A escolha do título nesta versão portuguesa, é quanto a mim um
opção sábia, recolhendo a informação dada pela criança que nos carateriza a
irmã. Os títulos de outras edições
(Castelhano, Galego, Catalão e Espanhol)
escolheram “Fala-me” remetendo
para a ânsia de uma relação verbal. A versão italiana “É, não é?” alude a um jogo
de literacia e de imagem, remetendo
sempre para a dualidade e contradições da personagem que se vai descobrindo na
narrativa.
Sem falar uma única vez na problemática ou diagnóstico (como se
porventura fosse necessário), o narrador remete-nos para uma particularidade na
diferença da sua irmã que não necessita de rótulo.
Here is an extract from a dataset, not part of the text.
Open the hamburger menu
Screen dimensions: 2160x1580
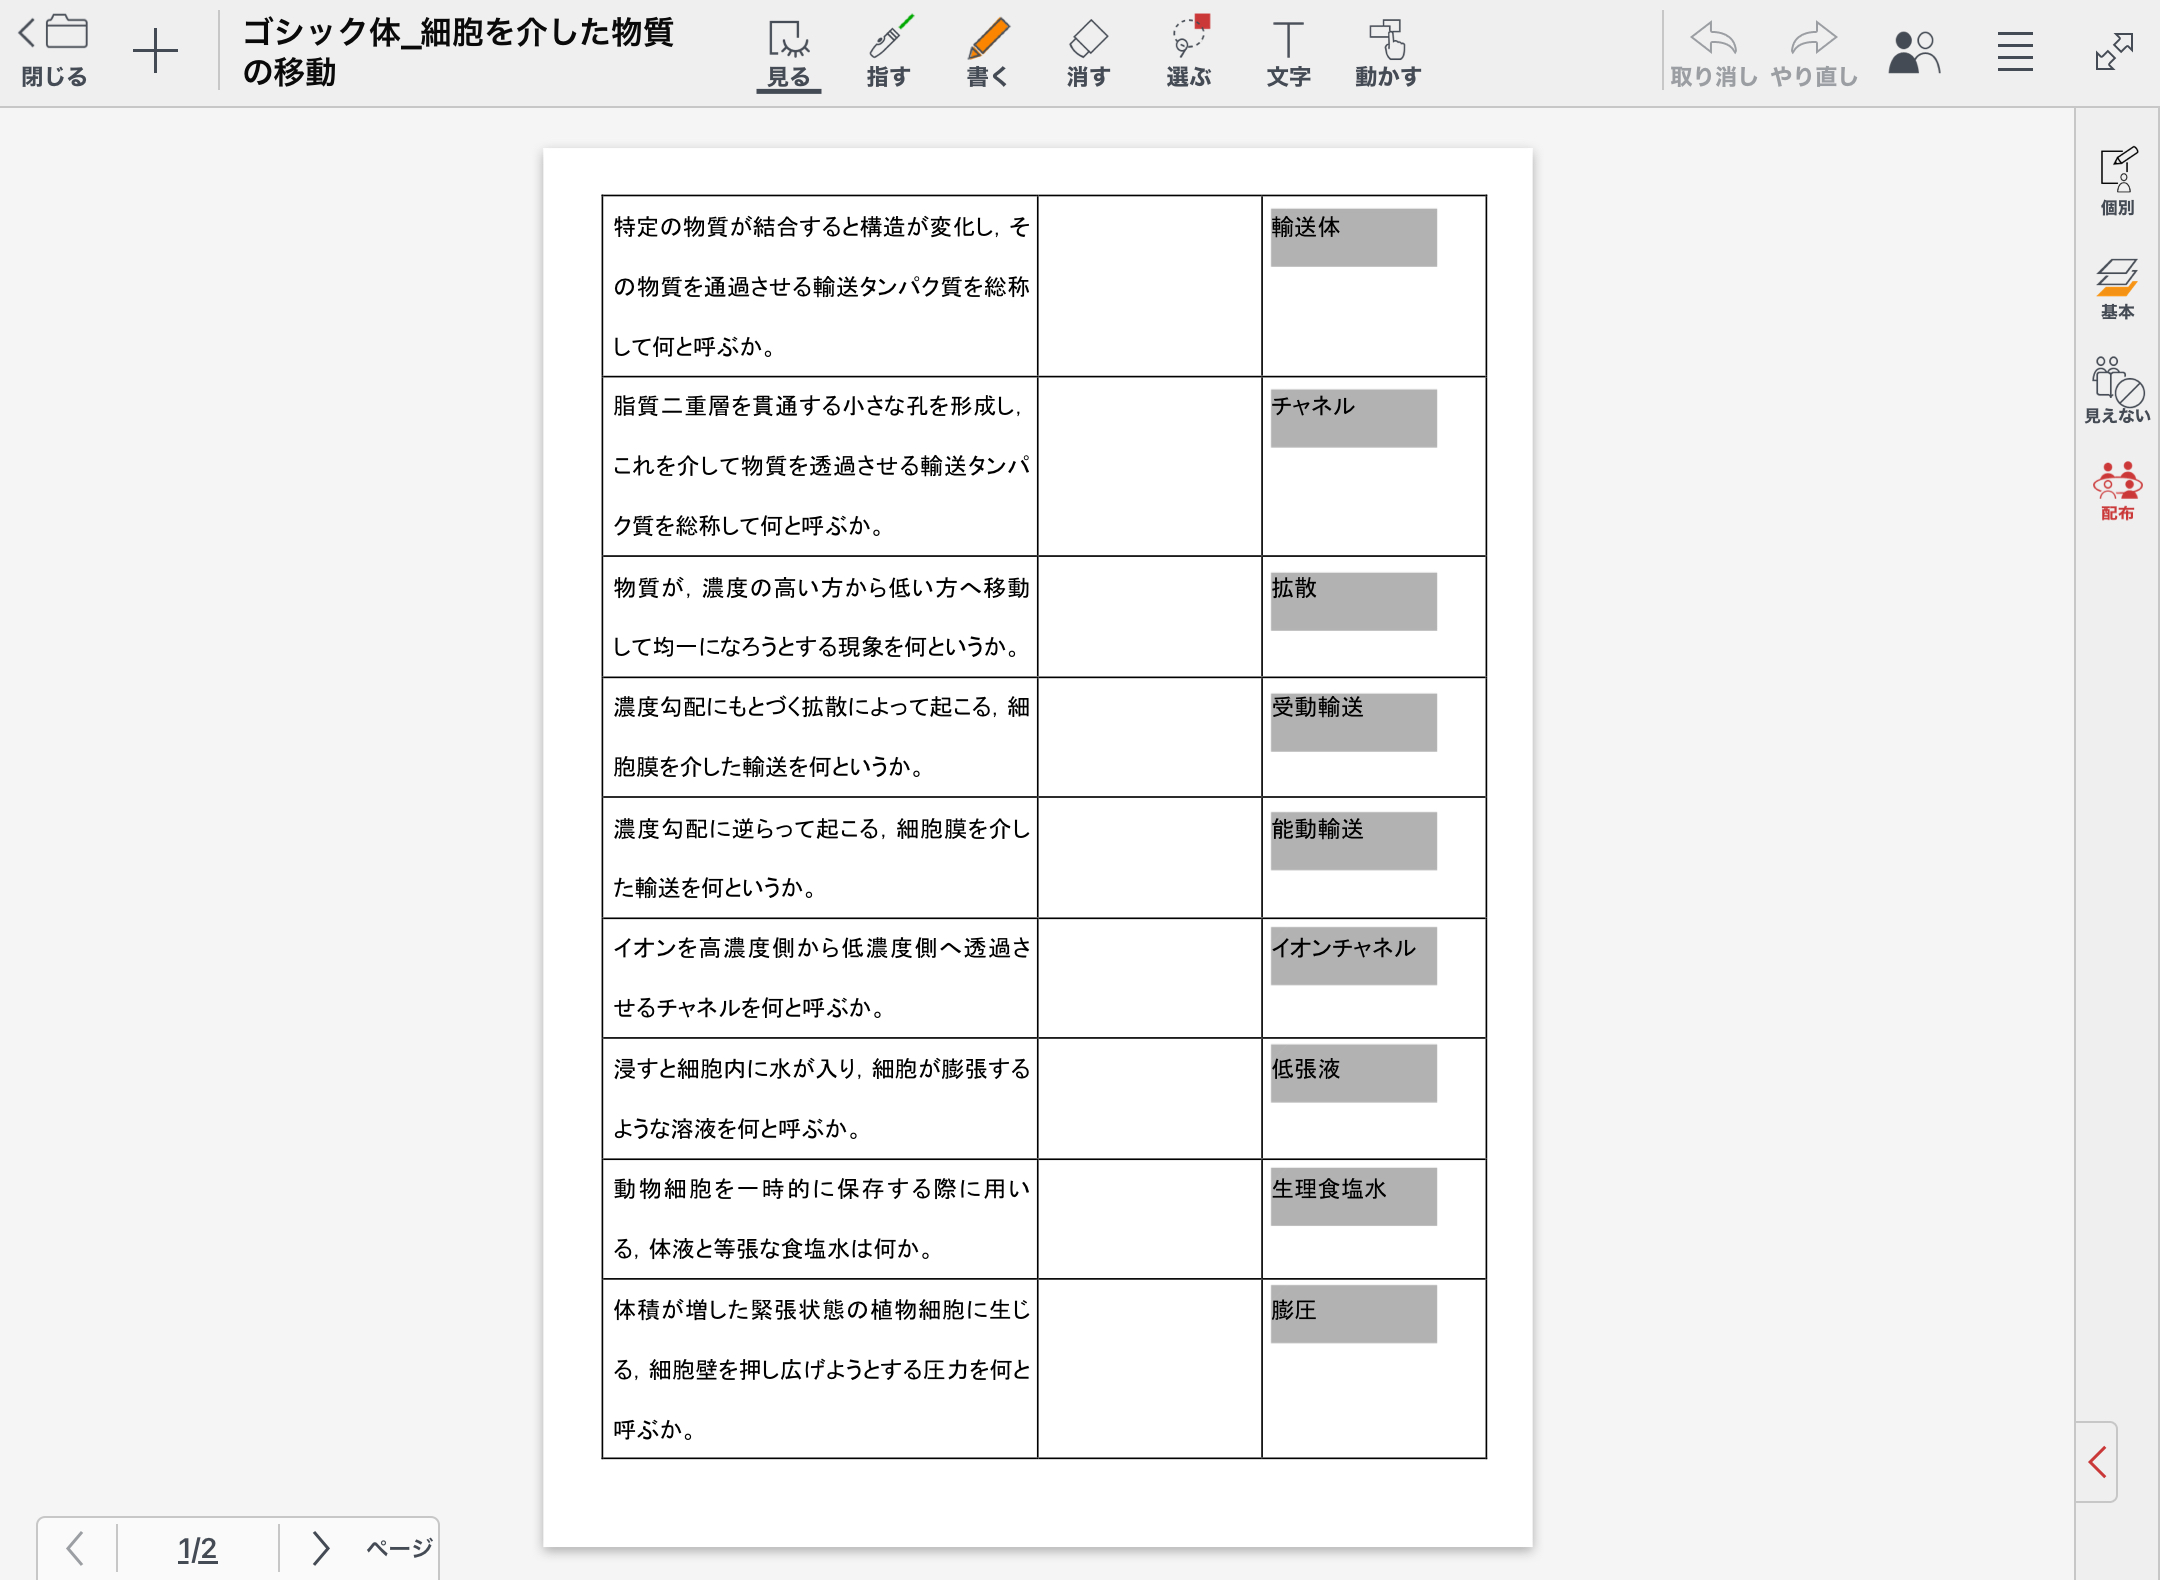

É esta a grande mestria destas narrativas. Sem subterfúgios, sem
lamechices aborda-se a diferença na sua
plenitude, na sua imprevisibilidade e verdadeira fragilidade, paralelamente
riqueza do ser humano
As ilustrações sempre arrebatadoras e reconhecíveis de Chiara
Carrer desde logo fascinam, sombras que deslizam e iluminam as personagens. Papel pintado, desenhos, colagens em diferentes
superfícies que remetem para diferentes texturas ampliando visualmente a
narrativa, nas dúvidas, surpresas, imprevisibilidade. Repleto de sentimentos
contraditórios, patenteia que a compreensão e a vivência com a diferença pode
não ser uma tarefa fácil, feita de contrariedades e inquietudes mas sempre
enriquecedora, apelando para a peculiaridade de cada indivíduo na sua
singularidade. Um livro que é pura
poesia de imagem e prosa no modo como permite ver o outro.
O texto de "Queres
namorar comigo" é poético na sua abordagem recheada de ternura. Num
contexto que apela para a inocência da linguagem da infância constitui uma
permanente surpresa na medida em que incorpora um certo toque de humor na
sua forma de abordar os afetos, quase ridículos (como dizia o poeta). Como se
alguma vez, todos o sabemos, o amor pudesse ser de outra forma que não
ridículo. Amores impensáveis num casamento pouco provável mas surpreendente
porque quando se ama, tudo é possível. As ilustrações são impossíveis de
descrever. São uma obra de arte em desfile para o leitor que se interessa
atento. Dizem mais que muitas palavras e ainda bem que assim é. Pormenores
subtis que requerem uma dupla leitura numa sobreposição de desenhos e colagens
de diferentes materiais. O formato diferenciado deste livro é desde logo
apelativo, porque na verdade exige não só um espaço de arejamento para as
fabulosas ilustrações, como também o tamanho de uma girafa apela
a esse formato, contudo não se iludam nesta questão de tamanhos. Às vezes uma
girafa é capaz de se tornar pequenina perante um caracol apaixonado e
decidido a revelar o seu afeto. Um livro objeto pelo seu formato e
beleza estética desde as guardas que nos remetem para um imaginário de infância
que antecipa um segredo muito importante. Simplesmente delicioso na sua
abordagem, na simplicidade e âmago das mensagens.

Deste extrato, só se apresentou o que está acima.